40. Смерть.

 

Смерть – это то, во что верят все люди без исключения! Каждый убеждён в её неизбежности. Смерть – один из немногих фактов, о котором не спорят и не выказывают незнание. Несмотря на то, что все люди с детства принимают в расчёт что однажды должны будут умереть, всё же большинство всегда стремится отмахнуться от этой мысли. Многие даже раздражаются, если в их присутствии упоминают об этом. Другие тщательно избегают посещать кладбища, участвовать в похоронах и стараются как можно быстрее стереть всякое впечатление, если всё же однажды повстречают на улице траурное шествие. При этом впечатляются они всегда скрытой тревогой, что однажды могут быть внезапно настигнуты смертью.
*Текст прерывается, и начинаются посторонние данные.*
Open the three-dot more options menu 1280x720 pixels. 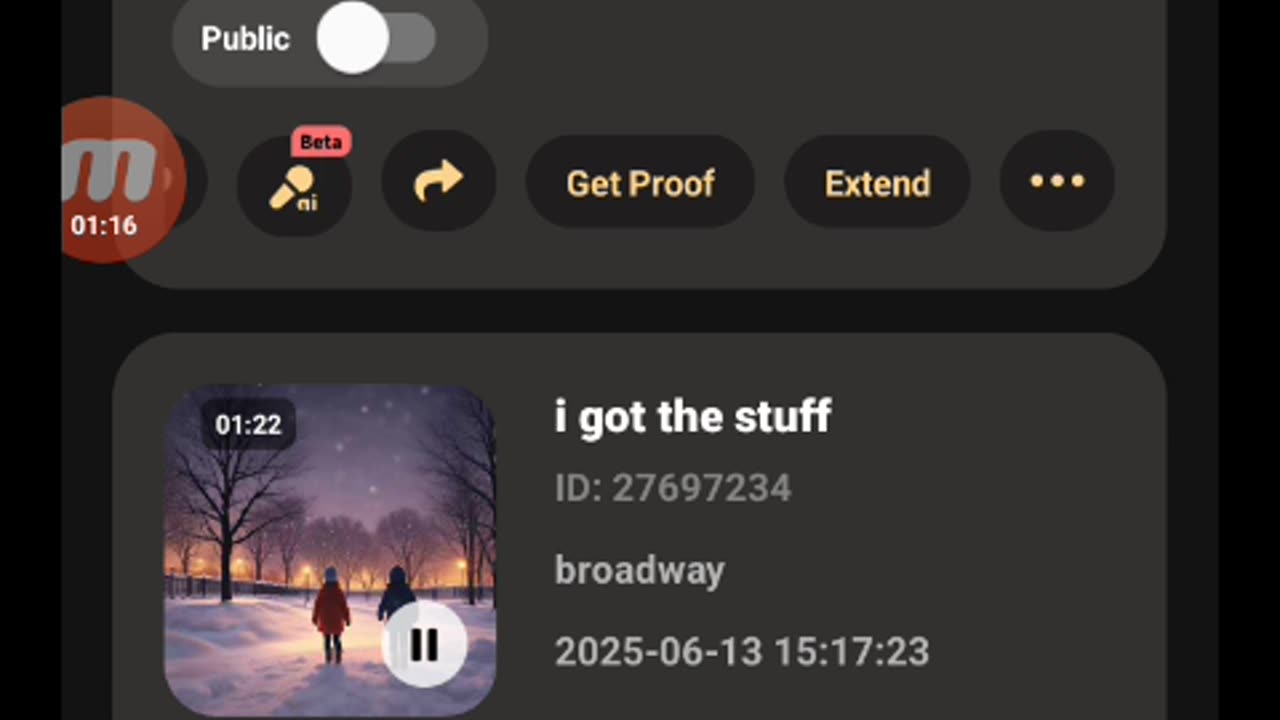click(x=1057, y=181)
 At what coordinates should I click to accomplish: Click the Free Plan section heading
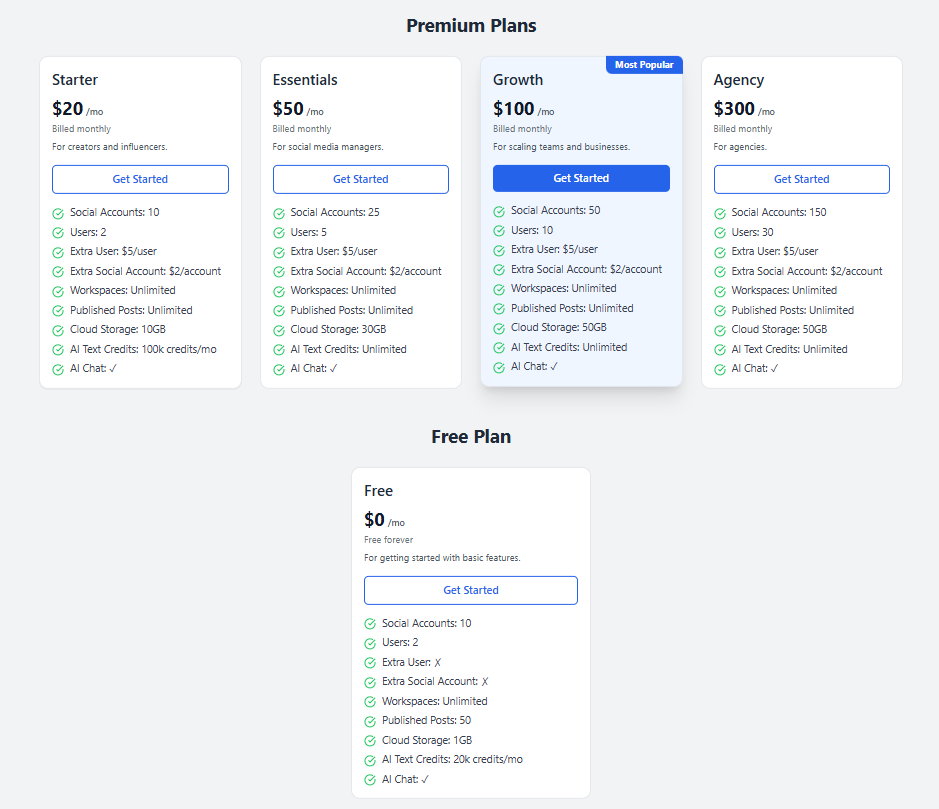471,437
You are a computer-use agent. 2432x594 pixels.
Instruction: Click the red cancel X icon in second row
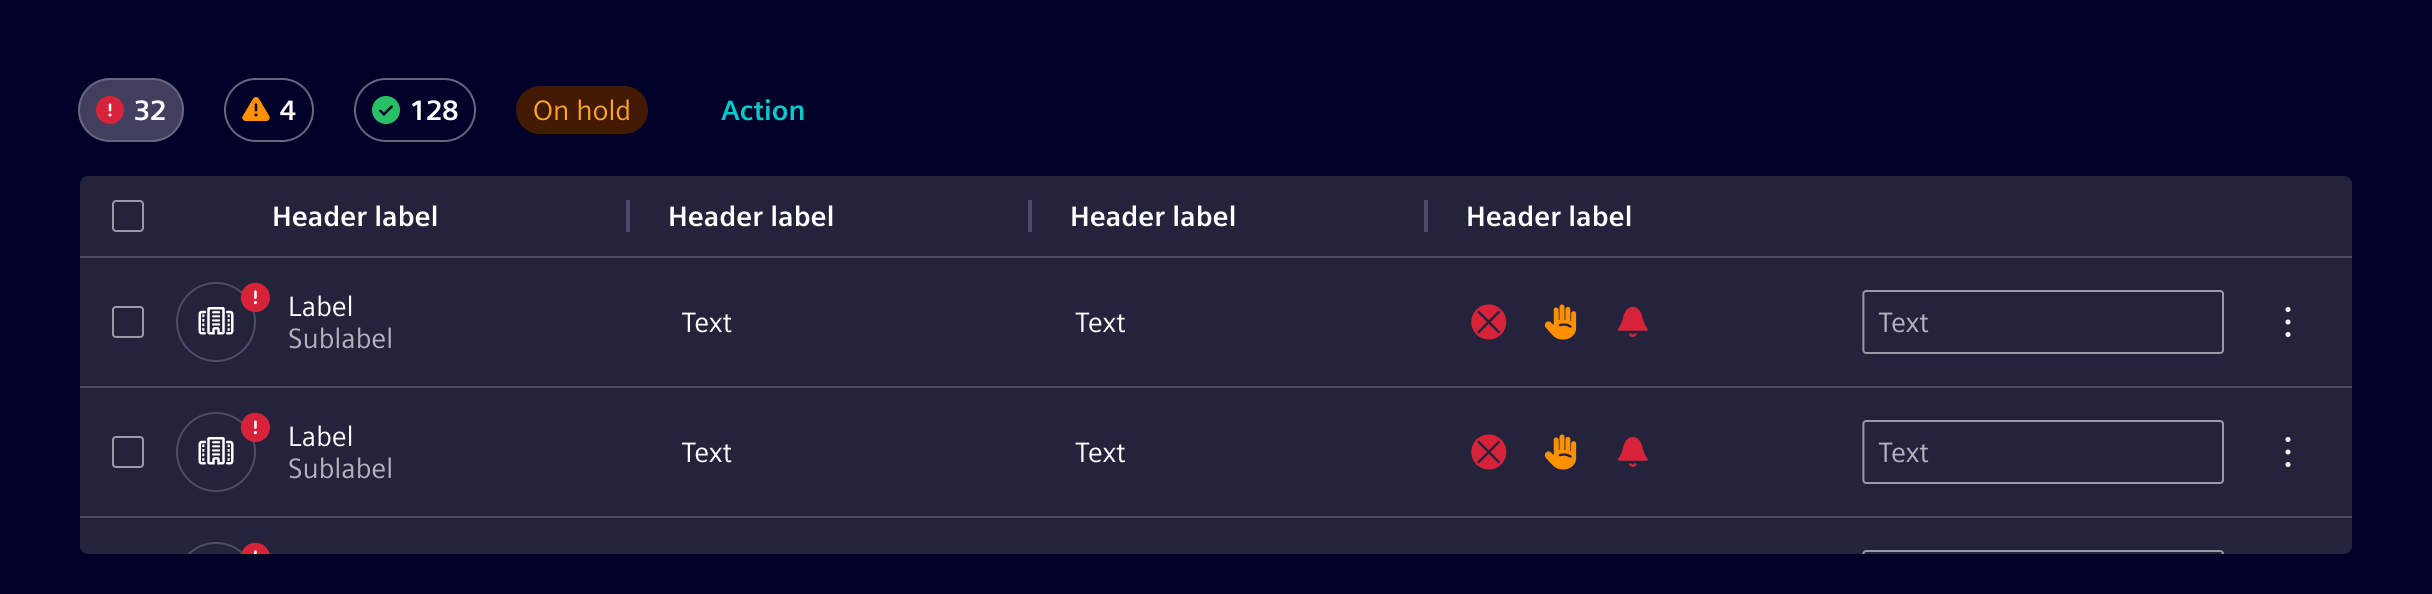[1488, 452]
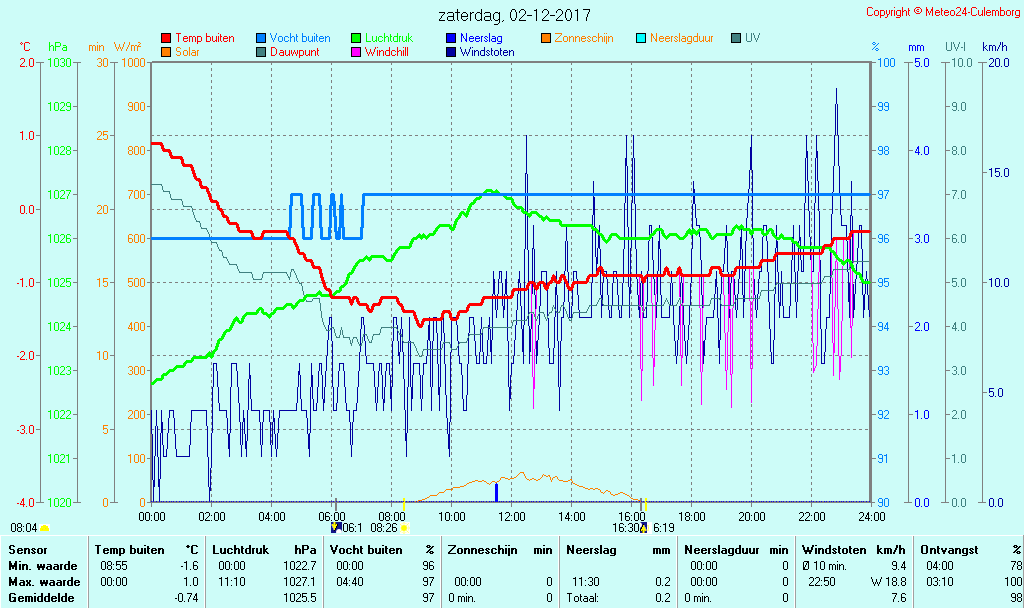This screenshot has height=608, width=1026.
Task: Click the orange Zonneschijn legend square
Action: (546, 38)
Смутный страх удерживает их от того, чтобы с серьёзными мыслями подступить к этому незыблемому факту.

Вряд ли кроме смерти имеется что-то иное, что при всей неизбежности так упорно игнорируется. Однако вряд ли в земной жизни, за исключением рождения, существует более важное событие. Поразительно, что человек не хочет заниматься как раз началом и концом своего земного бытия, в то время как всем другим событиям, даже совсем незначительным вещам, стремится придавать глубокий смысл. Он больше исследует и размышляет над тем, что находится между этим, в то время как все ответы находятся в начале и конце его жизненного пути. Ведь смерть и рождение связаны столь тесно, потому что одно является следствием другого.

С какой несерьёзностью уже, однако, относятся к зачатию! Пожалуй, в очень редких случаях можно найти что-то человеческое при этом. Но как раз здесь люди предпочитают сравнивать себя с животными и всё-таки не могут сохранить такую же невинность. Это показывает, что они ниже животных. Потому что животное действует в соответствии с той ступенью, которую оно занимает в Творении. Человек же, однако, не может или не хочет держаться подобающей ему ступени. Он опускается глубже и после удивляется, что всё человечество по различным вопросам постепенно сползает вниз. Уже в свадьбах всё устроено так, чтобы рассматривать брак лишь в качестве сугубо земного события. При этом во многих случаях доходит даже до того, что глубоко задумывающиеся натуры хотели бы с отвращением отвернуться от указывающих лишь на земную связь недвусмысленных подробностей. Такие свадьбы как в низших, так и в высших кругах во многих случаях превратились в самые настоящие попойки, на которых присутствовать детям должно быть строго-настрого запрещено наиболее ответственными и сознательными родителями. А юношей и девушек, которые во время торжеств с такими обычаями и намёками отказываются прислушиваться к возникающему в них отвращению, и по этой причине несущими личную ответственность за своё поведение, – нужно уже считать на той же низкой ступени и, таким образом уже не рассматривать при оценке отдельно от остальных. Они поступают так же, как люди, которые с помощью отравляющего опьянения избегают того, о чём не хотят думать.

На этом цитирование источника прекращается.